Task details → Please rewrite everything in the listing from the line containing "The width and height of the screenshot is (1460, 812)." down to the line containing "Action: point(138,10)" as a Markdown table with the columns "Row" and "Text", numbering each line and leaving out any blank lines.

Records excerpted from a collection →
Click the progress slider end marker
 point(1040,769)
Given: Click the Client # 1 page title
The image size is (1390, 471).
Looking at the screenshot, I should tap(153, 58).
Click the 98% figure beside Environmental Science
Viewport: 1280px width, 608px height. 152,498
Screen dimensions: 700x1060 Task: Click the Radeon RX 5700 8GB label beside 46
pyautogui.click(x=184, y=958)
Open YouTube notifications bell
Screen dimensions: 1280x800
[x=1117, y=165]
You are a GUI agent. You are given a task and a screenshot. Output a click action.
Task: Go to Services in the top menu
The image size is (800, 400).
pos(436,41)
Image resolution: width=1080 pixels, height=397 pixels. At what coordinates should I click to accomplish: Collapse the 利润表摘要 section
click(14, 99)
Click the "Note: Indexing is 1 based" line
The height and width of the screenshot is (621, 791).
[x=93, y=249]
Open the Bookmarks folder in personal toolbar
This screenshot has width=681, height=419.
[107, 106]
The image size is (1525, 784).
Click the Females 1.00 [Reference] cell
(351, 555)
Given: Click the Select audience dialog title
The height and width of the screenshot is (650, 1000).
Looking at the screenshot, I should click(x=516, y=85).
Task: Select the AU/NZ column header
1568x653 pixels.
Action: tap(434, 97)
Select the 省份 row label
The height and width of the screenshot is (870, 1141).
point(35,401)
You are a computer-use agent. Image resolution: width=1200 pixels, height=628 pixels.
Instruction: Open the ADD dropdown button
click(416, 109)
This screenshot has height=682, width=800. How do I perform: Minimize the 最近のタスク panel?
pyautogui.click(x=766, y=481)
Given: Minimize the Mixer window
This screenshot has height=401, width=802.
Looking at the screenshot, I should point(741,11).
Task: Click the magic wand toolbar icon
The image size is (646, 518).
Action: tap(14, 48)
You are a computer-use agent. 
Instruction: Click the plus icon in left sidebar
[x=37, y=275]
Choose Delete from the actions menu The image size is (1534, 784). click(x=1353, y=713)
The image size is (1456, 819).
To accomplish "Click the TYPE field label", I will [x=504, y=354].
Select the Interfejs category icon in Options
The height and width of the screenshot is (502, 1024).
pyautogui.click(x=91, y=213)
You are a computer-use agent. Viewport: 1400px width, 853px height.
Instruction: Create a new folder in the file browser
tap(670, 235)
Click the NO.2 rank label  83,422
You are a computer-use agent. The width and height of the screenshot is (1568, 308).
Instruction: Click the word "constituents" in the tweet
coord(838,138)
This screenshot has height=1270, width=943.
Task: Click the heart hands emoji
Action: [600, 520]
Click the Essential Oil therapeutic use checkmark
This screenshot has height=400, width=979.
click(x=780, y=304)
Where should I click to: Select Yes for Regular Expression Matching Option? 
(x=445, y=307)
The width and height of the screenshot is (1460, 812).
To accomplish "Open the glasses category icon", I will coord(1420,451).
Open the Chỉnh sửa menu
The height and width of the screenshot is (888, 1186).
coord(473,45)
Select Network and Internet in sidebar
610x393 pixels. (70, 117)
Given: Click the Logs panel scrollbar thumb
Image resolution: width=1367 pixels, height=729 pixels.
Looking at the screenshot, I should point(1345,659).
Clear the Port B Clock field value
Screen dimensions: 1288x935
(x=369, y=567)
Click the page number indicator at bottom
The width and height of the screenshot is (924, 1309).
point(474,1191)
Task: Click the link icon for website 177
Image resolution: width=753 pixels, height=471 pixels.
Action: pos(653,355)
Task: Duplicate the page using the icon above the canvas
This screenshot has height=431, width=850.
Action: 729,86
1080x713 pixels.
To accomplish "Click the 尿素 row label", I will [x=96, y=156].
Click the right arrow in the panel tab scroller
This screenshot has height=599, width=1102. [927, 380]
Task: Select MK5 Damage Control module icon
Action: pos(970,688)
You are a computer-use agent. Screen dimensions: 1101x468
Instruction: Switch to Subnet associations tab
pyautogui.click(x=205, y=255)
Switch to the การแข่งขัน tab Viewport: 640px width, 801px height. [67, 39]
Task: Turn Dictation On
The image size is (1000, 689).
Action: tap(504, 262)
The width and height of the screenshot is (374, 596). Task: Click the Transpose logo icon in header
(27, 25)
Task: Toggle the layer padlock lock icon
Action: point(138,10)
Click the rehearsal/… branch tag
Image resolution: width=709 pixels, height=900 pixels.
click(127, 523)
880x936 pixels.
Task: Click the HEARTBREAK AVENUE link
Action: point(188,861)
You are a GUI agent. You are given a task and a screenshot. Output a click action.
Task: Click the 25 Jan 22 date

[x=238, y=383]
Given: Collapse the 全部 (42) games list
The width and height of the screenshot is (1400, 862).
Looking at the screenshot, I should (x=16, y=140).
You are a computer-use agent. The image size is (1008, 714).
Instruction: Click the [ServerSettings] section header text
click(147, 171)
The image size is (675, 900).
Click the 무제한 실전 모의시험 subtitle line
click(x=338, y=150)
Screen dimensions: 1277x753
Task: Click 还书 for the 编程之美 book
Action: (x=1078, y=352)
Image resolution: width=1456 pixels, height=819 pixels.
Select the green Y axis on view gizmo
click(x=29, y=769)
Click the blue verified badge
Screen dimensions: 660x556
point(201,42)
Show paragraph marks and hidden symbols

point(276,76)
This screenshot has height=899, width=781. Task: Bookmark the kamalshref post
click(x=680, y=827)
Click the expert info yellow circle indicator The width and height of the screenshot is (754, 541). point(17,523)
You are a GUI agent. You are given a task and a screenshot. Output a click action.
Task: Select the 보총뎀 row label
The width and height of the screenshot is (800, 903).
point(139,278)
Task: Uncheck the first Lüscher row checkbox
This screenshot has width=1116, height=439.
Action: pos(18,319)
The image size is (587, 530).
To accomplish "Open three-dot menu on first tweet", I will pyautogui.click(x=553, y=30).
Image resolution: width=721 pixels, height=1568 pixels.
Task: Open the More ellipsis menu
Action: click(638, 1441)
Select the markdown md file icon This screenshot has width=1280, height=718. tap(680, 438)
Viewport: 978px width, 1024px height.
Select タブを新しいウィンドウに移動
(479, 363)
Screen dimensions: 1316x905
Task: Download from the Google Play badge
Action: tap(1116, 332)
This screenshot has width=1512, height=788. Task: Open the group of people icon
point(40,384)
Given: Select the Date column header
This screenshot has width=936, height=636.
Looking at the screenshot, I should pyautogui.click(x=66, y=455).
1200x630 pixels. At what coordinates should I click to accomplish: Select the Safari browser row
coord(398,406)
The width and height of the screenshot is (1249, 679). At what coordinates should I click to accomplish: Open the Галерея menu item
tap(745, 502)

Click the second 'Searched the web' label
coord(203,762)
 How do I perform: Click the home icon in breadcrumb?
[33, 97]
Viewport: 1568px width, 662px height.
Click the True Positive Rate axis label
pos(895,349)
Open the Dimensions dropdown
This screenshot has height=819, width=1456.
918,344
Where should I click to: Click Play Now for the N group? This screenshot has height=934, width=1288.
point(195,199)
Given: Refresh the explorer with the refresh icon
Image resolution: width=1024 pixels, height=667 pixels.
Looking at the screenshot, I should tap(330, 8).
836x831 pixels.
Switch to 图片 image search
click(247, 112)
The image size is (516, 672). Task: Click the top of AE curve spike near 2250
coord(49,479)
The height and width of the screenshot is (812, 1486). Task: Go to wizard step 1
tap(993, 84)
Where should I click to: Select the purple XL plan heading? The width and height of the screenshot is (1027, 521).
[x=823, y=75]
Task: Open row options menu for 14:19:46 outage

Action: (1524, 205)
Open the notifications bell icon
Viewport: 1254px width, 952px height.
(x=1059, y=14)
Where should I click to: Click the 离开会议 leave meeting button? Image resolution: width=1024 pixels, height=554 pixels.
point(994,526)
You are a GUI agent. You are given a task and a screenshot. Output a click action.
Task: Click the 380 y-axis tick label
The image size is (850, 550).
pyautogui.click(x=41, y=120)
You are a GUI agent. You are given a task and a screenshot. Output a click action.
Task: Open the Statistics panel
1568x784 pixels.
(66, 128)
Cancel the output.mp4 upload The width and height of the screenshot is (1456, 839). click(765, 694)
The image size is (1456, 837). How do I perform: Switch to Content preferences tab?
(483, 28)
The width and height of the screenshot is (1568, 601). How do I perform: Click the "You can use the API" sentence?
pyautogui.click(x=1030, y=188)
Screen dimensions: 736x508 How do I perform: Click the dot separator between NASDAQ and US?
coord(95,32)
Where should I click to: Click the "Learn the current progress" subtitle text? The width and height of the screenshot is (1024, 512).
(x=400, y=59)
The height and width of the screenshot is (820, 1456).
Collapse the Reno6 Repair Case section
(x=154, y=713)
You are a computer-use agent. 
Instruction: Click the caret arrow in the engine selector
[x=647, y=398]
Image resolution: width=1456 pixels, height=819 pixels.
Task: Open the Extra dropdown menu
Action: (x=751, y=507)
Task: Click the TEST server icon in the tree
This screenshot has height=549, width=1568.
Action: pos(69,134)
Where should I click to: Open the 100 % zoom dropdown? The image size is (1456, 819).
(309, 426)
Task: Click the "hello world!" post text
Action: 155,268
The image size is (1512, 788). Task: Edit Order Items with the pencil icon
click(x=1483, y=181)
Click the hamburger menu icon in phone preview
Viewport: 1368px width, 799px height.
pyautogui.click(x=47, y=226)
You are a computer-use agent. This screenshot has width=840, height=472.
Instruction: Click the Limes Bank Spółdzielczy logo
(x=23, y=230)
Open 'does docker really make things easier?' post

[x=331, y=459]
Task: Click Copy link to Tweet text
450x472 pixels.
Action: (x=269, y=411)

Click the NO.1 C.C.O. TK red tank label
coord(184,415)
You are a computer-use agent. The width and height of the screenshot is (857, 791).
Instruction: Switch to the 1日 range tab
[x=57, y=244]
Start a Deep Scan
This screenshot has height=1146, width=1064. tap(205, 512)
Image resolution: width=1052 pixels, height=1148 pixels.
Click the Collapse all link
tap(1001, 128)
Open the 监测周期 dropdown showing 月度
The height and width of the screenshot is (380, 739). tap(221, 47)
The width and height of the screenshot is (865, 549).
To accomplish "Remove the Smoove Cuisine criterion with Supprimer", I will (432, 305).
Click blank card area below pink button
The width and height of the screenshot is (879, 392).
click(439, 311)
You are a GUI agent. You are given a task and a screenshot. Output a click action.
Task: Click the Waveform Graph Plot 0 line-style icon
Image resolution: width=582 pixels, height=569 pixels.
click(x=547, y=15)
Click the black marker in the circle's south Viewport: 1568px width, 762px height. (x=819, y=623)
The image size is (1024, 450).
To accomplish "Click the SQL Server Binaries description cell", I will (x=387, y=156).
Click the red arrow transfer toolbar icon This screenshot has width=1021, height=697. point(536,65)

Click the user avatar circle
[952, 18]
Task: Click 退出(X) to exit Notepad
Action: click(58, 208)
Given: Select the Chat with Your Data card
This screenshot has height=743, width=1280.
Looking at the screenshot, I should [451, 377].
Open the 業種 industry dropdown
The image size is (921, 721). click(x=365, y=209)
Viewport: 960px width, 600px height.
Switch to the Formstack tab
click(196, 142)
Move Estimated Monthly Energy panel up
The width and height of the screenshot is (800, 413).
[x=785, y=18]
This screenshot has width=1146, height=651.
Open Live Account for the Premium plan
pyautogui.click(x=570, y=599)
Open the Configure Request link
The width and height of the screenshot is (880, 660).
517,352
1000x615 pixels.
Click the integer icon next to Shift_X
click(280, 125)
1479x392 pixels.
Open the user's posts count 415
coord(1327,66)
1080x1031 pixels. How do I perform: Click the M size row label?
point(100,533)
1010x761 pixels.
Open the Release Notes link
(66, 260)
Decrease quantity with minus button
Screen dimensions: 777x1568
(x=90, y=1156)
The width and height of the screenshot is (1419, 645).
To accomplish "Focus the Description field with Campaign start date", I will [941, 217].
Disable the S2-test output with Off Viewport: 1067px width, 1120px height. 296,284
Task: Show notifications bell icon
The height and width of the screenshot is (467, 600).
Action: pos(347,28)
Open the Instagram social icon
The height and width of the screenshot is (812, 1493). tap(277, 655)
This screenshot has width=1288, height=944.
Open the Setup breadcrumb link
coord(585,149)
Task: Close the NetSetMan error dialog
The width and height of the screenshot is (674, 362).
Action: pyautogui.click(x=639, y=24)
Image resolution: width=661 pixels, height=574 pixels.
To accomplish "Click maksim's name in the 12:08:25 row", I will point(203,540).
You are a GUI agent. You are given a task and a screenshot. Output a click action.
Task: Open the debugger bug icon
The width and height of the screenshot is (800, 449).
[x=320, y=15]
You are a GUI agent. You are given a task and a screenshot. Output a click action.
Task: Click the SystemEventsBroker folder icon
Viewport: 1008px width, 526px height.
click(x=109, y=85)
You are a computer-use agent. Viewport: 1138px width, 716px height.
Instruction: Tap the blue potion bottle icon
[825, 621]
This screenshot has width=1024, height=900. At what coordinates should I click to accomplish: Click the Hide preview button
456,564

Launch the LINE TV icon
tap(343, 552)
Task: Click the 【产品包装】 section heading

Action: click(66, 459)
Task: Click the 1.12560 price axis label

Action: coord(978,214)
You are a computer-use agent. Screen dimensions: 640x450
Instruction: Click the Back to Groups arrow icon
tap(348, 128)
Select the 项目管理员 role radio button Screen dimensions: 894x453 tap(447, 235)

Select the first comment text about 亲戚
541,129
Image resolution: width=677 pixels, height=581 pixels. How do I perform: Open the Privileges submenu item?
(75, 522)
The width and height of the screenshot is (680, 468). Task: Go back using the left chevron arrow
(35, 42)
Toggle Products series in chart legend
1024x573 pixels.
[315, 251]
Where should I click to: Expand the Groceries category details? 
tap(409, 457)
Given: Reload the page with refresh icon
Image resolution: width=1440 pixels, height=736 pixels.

Task result →
| Row | Text |
|---|---|
| 1 | The width and height of the screenshot is (1460, 812). |
| 2 | To accomplish "Open the glasses category icon", I will coord(1420,451). |
| 3 | Open the Chỉnh sửa menu |
| 4 | The height and width of the screenshot is (888, 1186). |
| 5 | coord(473,45) |
| 6 | Select Network and Internet in sidebar |
| 7 | 610x393 pixels. (70, 117) |
| 8 | Given: Click the Logs panel scrollbar thumb |
| 9 | Image resolution: width=1367 pixels, height=729 pixels. |
| 10 | Looking at the screenshot, I should point(1345,659). |
| 11 | Clear the Port B Clock field value |
| 12 | Screen dimensions: 1288x935 |
| 13 | (x=369, y=567) |
| 14 | Click the page number indicator at bottom |
| 15 | The width and height of the screenshot is (924, 1309). |
| 16 | point(474,1191) |
| 17 | Task: Click the link icon for website 177 |
| 18 | Image resolution: width=753 pixels, height=471 pixels. |
| 19 | Action: pos(653,355) |
| 20 | Task: Duplicate the page using the icon above the canvas |
| 21 | This screenshot has height=431, width=850. |
| 22 | Action: 729,86 |
| 23 | 1080x713 pixels. |
| 24 | To accomplish "Click the 尿素 row label", I will [x=96, y=156]. |
| 25 | Click the right arrow in the panel tab scroller |
| 26 | This screenshot has height=599, width=1102. [927, 380] |
| 27 | Task: Select MK5 Damage Control module icon |
| 28 | Action: pos(970,688) |
| 29 | You are a computer-use agent. Screen dimensions: 1101x468 |
| 30 | Instruction: Switch to Subnet associations tab |
| 31 | pyautogui.click(x=205, y=255) |
| 32 | Switch to the การแข่งขัน tab Viewport: 640px width, 801px height. [67, 39] |
| 33 | Task: Turn Dictation On |
| 34 | The image size is (1000, 689). |
| 35 | Action: tap(504, 262) |
| 36 | The width and height of the screenshot is (374, 596). Task: Click the Transpose logo icon in header |
| 37 | (27, 25) |
| 38 | Task: Toggle the layer padlock lock icon |
| 39 | Action: point(138,10) |